Musca Domestica, Hume's first book of poetry and winner of the Barnard New Women Poets Prize, was published in 2000 by Beacon Press. Her second book, Alaskaphrenia, winner of the Green Rose Award and Small Press Traffic's Best Book of 2004 Award, was published in 2004 by New Issues. Her most recent book, Shot, was published in 2010 by Counterpath Press. Her chapbook, a text image collaboration with her partner, Jeff Clark, Question Like a Face (ITI Press, 2017) was one of The Brooklyn Rail's"Best Nonfiction Book of 2017."

Her prose and criticism have appeared in Harper's, Architecture and Culture, Conjunctions, Denver Quarterly, Contemporary Literature, Disability Studies Quarterly, Rain Taxi, Chicago Review, How2, Afgabe, Constant Critic, Womens Studies Quarterly as well as three volumes of a series by Wesleyan University Press, Poets in the 21st Century.
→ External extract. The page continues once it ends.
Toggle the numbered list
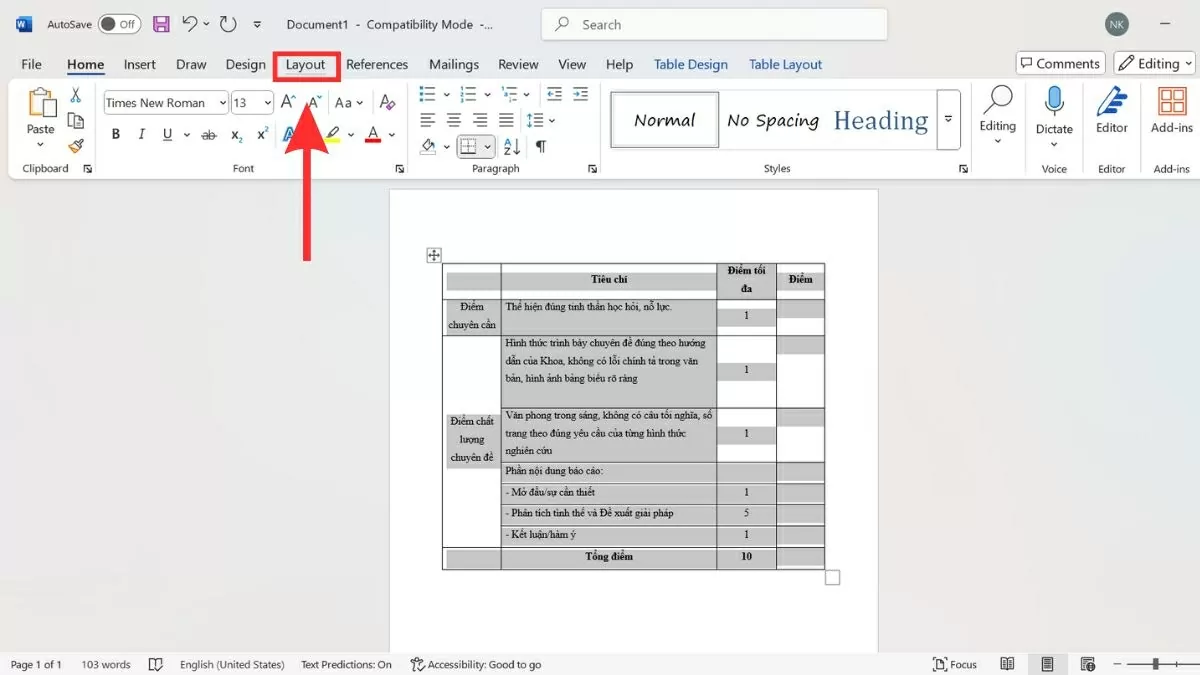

In 2019, she edited and introduced a #MeToo focus of American Book Review.[2]

  • "Halloween and Stranger Danger," Boston Review
  • "LUNAR HALO", Typo 6
  • "Noctilucent Elegy"; "Ward"; "Her Night Lamb", Coconut 7
  • Various Readings of an Illegible Postcard
  • Musca Domestica. Beacon Press. 2000. ISBN 978-0-8070-6859-5.
  • Alaskaphrenia. Western Michigan University. 2004. ISBN 978-1-930974-40-1.
  • Lullaby, Ugly Duckling Presse, 2007 (a chapbook)



Christine Hume’s first collection, Musca Domestica, presented a remarkably coherent set of motifs and themes that articulate a governing aesthetic. Her second book Alaskaphrenia offers readers another ambitious articulation of philosophical insight and rich meditation on human consciousness.[3]

Chris Champanioni writes of Question Like a Face: "This is the oft-stated because of the book, the function of Hume repeatedly insisting—beginning in the preface—that we might be the cause, implicating ourselves, surely, but also suggesting that we might take up the occasion, too, for resistance and remonstration, a reason or motive for human action. And it is these nuances, this unflinching desire to get out of the reduction of right and wrong, good and bad, dualities and binaries, and to probe deeper, drill farther, reveal the horizon between settling and unsettling, the ways in which we try to find a form for these facts or how we fail to that make me stay with this book..."[4]

Joe Sacksteder on Question Like a Face: "Philosopher Emmanuel Levinas famously wrote that every face says "Don't kill me"; Hume/Clark's chapbook—the title of which can be read as command or description—both bears witness to this empathetic capacity of our species and puts pressure on its idealistic shortcomings. Rather: "How many times, her face is telling." We must question for faces no longer there to be unheeded, using art and every other tool at our disposal to dereify statistics on violence, narratives bent to serve the satisfied."[5]